A few years ago, Fabian Almazan was on tour in Brazil with trumpet star Terence Blanchard. On a night off, the Cuban-born pianist found himself on the remote northeastern beach in Jericoacoara, and stumbled into a life-changing moment of clarity.
“The tide went out as far as I could see, and I walked out toward the ocean for about 15 minutes,” recalls Almazan, 33, who brings his double-quartet project Rhizome to Kuumbwa on Wednesday, March 7. “I looked up and saw the dome of stars and was so moved by the enormity of the universe and my place it in, the absurdity and beauty of life.”
Almazan certainly isn’t the first musician to be awed by an encounter with the Milky Way, but his singular life path provided him with the internal and external resources to translate that epiphany into some of the most extravagantly beautiful new music on the planet.
He recorded the nine-movement suite on his recent album Alcanza, and like his critically hailed 2014 album Rhizome, the new project features his New York quartet with Chilean vocalist/guitarist Camila Meza, Australian bassist Linda May Han Oh, and Puerto Rican drummer Henry Cole, along with a string quartet—at Kuumbwa, that means San Francisco’s adventurous Friction Quartet.
A botanical word for a rootstock with multiple shoots emerging, Rhizome is an apt description for an ensemble that gracefully embraces opposing musical impulses, particularly improvisation and intricately constructed composition. With elaborately detailed charts, the music is by necessity much more through-composed than usual in jazz contexts.
“You have so many possibilities with strings, you have to limit it, put guidelines so things are cohesive,” Almazan says.
But describing Alcanza as chamber jazz doesn’t really capture Rhizome’s impact. Dynamically volatile and built on constantly shifting rhythms, the suite is laced with Almazan’s electronics, which add depth to the tidal textures. He credits his decade-long tenure with Blanchard—which included contributing to soundtracks for films by Spike Lee and George Lucas—with radically expanding his sonic sensibility.

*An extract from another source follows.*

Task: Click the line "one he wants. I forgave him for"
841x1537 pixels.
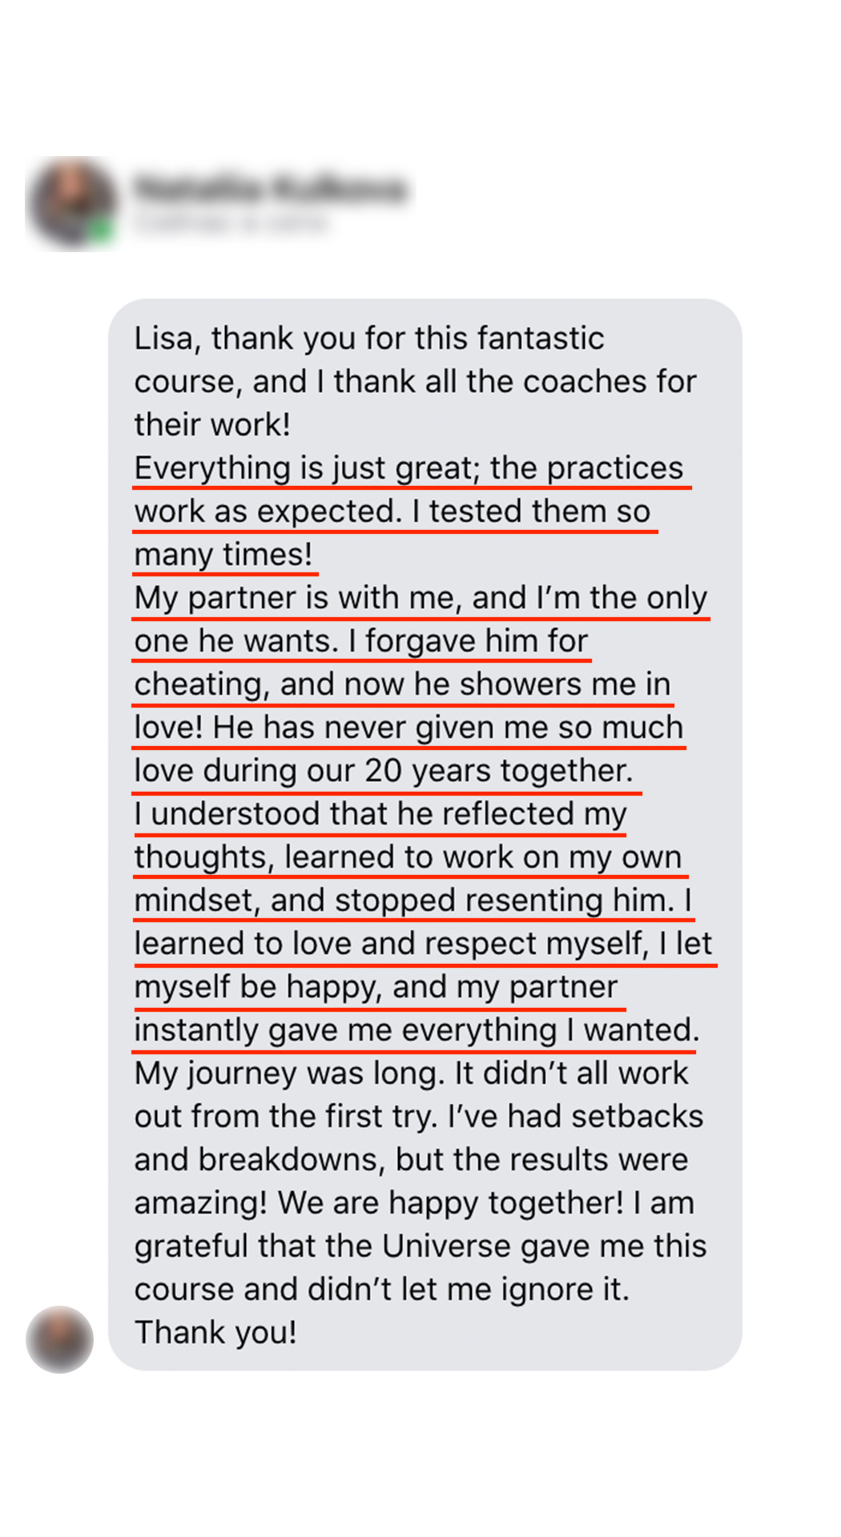Action: (x=361, y=641)
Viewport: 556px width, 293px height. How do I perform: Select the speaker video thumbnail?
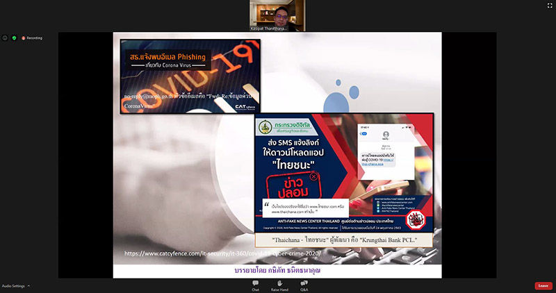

“One thing that opened up my mind was the film score sessions,” Almazan says. “As one of the musicians in the pit watching Terence communicate with an orchestra and seeing the beautiful textures he can get, I realized I don’t have to think in these boxes. And I’m extremely grateful that he’s given me absolute freedom to experiment with electronics, both in the quintet and E-Collective. I’ve tried every piece of software under the sun. I’ve tried hardware. I run acoustic piano through effects. It’s constantly evolving, and of course I bring that into my music.”
The most obvious new element in Almazan’s music is his growing reliance on Camila Meza. On 2014’s Rhizome, he used her wordless vocals as a horn-like element. But on Alcanza, her brilliant guitar work is fully integrated into the ensemble, while her vocals are even more central, as Almazan created several songs as part of the suite.
He had never thought of writing lyrics before hearing Meza sing, “but something clicked when I came to one of her shows,” he says.
“I felt like I wanted to convey these abstract emotions, and lyrics are a direct way of communicating that message. Well, direct if you speak Spanish. I feel a sense of responsibility now given the open hostility to Spanish-speaking people, particularly from Mexico, coming from the White House. I want the younger generation of Hispanic youth to hear and know they can be whatever they want to be.”